Chi la spiega la fede se non la spieghiamo noi sacerdoti? Siamo poco
preparati a una generazione molto informata, che non è formata
cristianamente. Bisogna sviluppare l’esercizio di essere maestri della fede, recuperare la dimensione di Gesù come rabbi (maestro). Quel linguaggio didascalico che dall’annuncio (il kerigma) porti alle opere, sia cioè in grado di tradurre in vita la realtà annunziata dai Vangeli.
Eppure Paolo VI diceva che oggi l’uomo ascolta più volentieri i testimoni dei maestri…

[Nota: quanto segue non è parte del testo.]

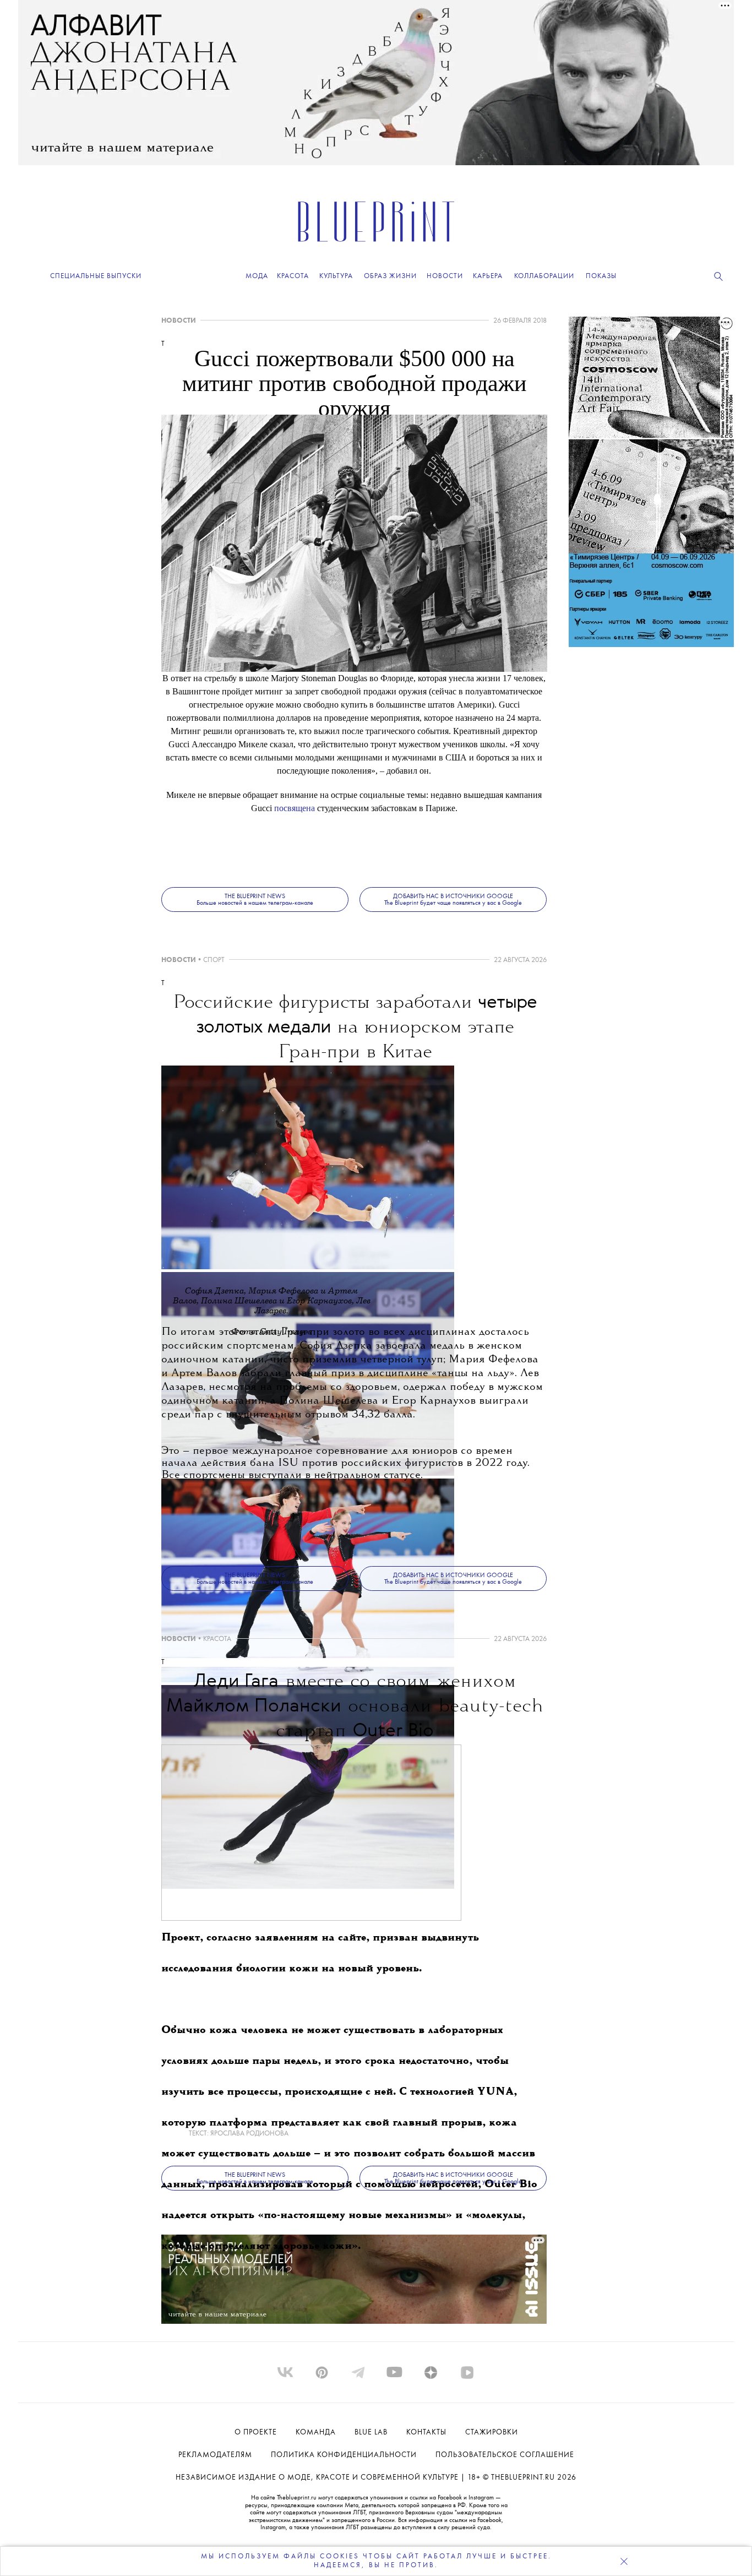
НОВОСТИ (178, 320)
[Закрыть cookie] (624, 2561)
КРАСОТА (217, 1639)
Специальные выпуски (95, 276)
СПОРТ (214, 960)
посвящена (294, 808)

Già, ma il testimone è uno che parla. Importante è che il maestro non sia solo un enunciatore. Paolo VI sosteneva la necessità di entrambi.
Ma quanto possono incidere le omelie?
Tantissimo. E oggi purtroppo c’è un problema comunicativo. Non è
facile. Bisogna essere autentici e parlare autenticamente. Siamo tutti
molto deboli, anch’io faccio tanti errori. Devo però riuscire a
interessare l’altro. C’è il rischio di fare dell’algebra teologica, del
presentare una fede staccata dalla vita quotidiana. E il
problema delle omelie non è la lunghezza, ma di andare alla sostanza.
Importante è che la gente esca dalla messa con una chiave per vivere
meglio. Che abbia la possibilità di confrontarsi con la tenerezza di
Dio. E capisca quanto valga la pena di seguirlo.
Qual è il suo metodo?
Io conservo il mio orecchio ateo, quello che avevo prima della conversione, per ascoltarmi.
Mi ascolto sempre molto criticamente, non mi trovo mai soddisfacente.
Spesso quando parlo questo orecchio mi dice: “Ma che stai a dì?”. “Sei
noioso, questo non serve a niente, stai facendo solo il moralista”… È un
principio autocritico molto utile.
Ma si insegna ancora omiletica nei seminari?
Non mi sembra. Potrebbe senz’altro essere utile riprenderla. Ma non
vorrei che si riducesse a copiare le moderne tecniche di comunicazione
di massa. Non è una questione di tecnica: un innamorato sa parlare della sua innamorata.
Il cuore della vita di un sacerdote è essere innamorato del Signore
Gesù Cristo, amarlo veramente. Non c’è una tecnica che può sostituire il
fuoco che bisogna avere nel cuore. E le parole si trovano sempre quando
quel fuoco è acceso.
Gia! è difficile per ogni sacerdote fare l'omelia, ma posso dirvi che il mio vecchio parroco, nella sua semplicità ed umiltà riesce a farci stare svegli, al contrario di "qualche" giovane sacerdote che nella presunzione di voler comunicare in modo giovane e con termini allorchè squallidi, non ci fa capire niente. Il segreto del mio vecchio parroco??? Prepararsi all'omelia con la preghiera e invocando lo Spirito Santo. Dio lo benedica!